How come there was data loss only in one condition? Were data collected by different experimental operators for each group? Were data collections intermixed or were 0.5mA done and then 2mA done after that? Please provide answers to the above and explain how the above observations may affect the data.
ANSWER: Thank you for your attention. Data loss occurred due to patients asking to interrupt the protocol due to prone positioning. Thus, we were unable to perform the post-intervention data collection. However, in accordance to the CONSORT guidelines, we added the pre-assessment in our analysis to ensure the intention to treat analysis. Data were collected by the same rater. The allocation was randomized.
You ned to show the averages and error bars for the measured variables. Just showing the t-test is not enough information for the reader to judge the quality of the data. Please include a figure or two summarising the data.
ANSWER: Thank you for your comment. We included another table to show the central tendency and dispersion.
Please discuss the possible use of independent measures of pain for more objectivity. Are there any that can be used? EEG? Other measures of automic activation?
ANSWER: Sure. There are many other techniques for pain assessment. Unfortunately, due funding constraints, we did not perform other measurements. Recently, we added the Heart Rate Variability to our research, thus future studies will discuss those changes due to tsDCS.
The authors do mention that the absence of a sham (simulated) condition is a confounding factor here. Please emphasize this by mentioning the possibility of placebo effect being your actual measured effect being related to. Please change’simulated therapy’ to ‘sham therapy’ or ‘control ‘therapy’.
ANSWER: The placebo effect was mentioned in the current version. The simulated was changed to sham.
Explain the choice of 0.5mA. is this supposed to be subthreshold?
ANSWER: Yes. Thank you for your comment.
Finally comment on the absence of a double-blind protocol. If the operator of the algometer knows the level of stimulation it is possible to inadvertently/subconsciously bias the results.
ANSWER: Thank you for your comment. In fact, no. The technique to assess the PPT was to keep the LCD display in a blinded position (included in our current version). No rater bias during the PPT assessment was possible due to that.
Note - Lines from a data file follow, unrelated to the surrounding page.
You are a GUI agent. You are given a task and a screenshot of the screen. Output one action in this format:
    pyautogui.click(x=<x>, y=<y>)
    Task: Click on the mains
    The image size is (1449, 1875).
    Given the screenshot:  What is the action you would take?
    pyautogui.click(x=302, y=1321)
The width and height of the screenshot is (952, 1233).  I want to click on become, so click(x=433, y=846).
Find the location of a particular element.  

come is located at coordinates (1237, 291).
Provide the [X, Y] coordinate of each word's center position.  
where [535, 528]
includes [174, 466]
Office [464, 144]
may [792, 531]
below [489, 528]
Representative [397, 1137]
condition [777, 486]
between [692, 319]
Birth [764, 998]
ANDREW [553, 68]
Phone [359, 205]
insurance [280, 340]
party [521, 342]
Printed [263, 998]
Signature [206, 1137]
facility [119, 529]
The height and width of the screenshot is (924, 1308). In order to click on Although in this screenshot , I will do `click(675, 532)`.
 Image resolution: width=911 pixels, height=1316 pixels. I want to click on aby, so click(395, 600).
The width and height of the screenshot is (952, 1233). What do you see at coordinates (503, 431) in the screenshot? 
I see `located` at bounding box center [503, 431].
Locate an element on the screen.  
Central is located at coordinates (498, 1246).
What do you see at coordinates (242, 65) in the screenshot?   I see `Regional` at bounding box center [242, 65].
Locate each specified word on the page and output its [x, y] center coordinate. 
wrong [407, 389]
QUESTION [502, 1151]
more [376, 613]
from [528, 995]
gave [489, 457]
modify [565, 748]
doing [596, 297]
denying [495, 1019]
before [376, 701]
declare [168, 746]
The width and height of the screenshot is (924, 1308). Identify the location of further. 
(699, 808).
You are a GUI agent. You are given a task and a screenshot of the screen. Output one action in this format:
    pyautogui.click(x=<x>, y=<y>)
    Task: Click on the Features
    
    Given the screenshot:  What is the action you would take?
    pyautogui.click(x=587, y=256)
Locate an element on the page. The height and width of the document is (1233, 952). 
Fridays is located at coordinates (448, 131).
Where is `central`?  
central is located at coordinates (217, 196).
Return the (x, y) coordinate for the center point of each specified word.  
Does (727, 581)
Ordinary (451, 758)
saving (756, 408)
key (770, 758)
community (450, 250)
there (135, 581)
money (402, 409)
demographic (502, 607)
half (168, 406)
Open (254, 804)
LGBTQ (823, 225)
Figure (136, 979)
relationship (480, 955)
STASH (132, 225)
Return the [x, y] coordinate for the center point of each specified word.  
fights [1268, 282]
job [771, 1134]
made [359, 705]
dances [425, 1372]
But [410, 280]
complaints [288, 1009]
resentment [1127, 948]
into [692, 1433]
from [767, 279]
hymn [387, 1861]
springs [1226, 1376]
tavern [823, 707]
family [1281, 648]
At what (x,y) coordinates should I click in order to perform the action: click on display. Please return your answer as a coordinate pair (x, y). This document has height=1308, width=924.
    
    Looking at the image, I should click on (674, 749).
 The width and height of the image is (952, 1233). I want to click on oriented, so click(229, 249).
However, the study was not double-blinded because the rater knew what was being applied (0.5 or 2 mA)
Reviewer 3 Report
Comments and Suggestions for AuthorsA nice piece of work, however the outcome that 0.5 mA and 2.0 mA deliver almost the same measurable results contributes little to the state of the art - except that there is no Gold Standard to be found in this range (which is already described in [17]. I guess there are also no individual reports on subjective pain reduction (and the time the reduction prevails).
Question to the authors: Can the side effects (headache, electrode burning) be attributed to one of the groups?
Author Response
Dear Reviewer #3:
Thank you for your time to improve our manuscript. We acknowledge your efforts to help us in such a difficult task. Please, see our responses below. We hope they are in accordance to your guidance.
A nice piece of work, however the outcome that 0.5 mA and 2.0 mA deliver almost the same measurable results contributes little to the state of the art - except that there is no Gold Standard to be found in this range (which is already described in [17]. I guess there are also no individual reports on subjective pain reduction (and the time the reduction prevails).
ANSWER: Thank you for your comment. We expected differences to be noted. However, we are very engaged to the null hypothesis. We added more topics to our discussion to suggest some explanations for the present findings.
Question to the authors: Can the side effects (headache, electrode burning) be attributed to one of the groups?
ANSWER: Thank you for your comment. In fact, we had skin burning issues. However, we will discuss that in a further publication due to the importance of our findings.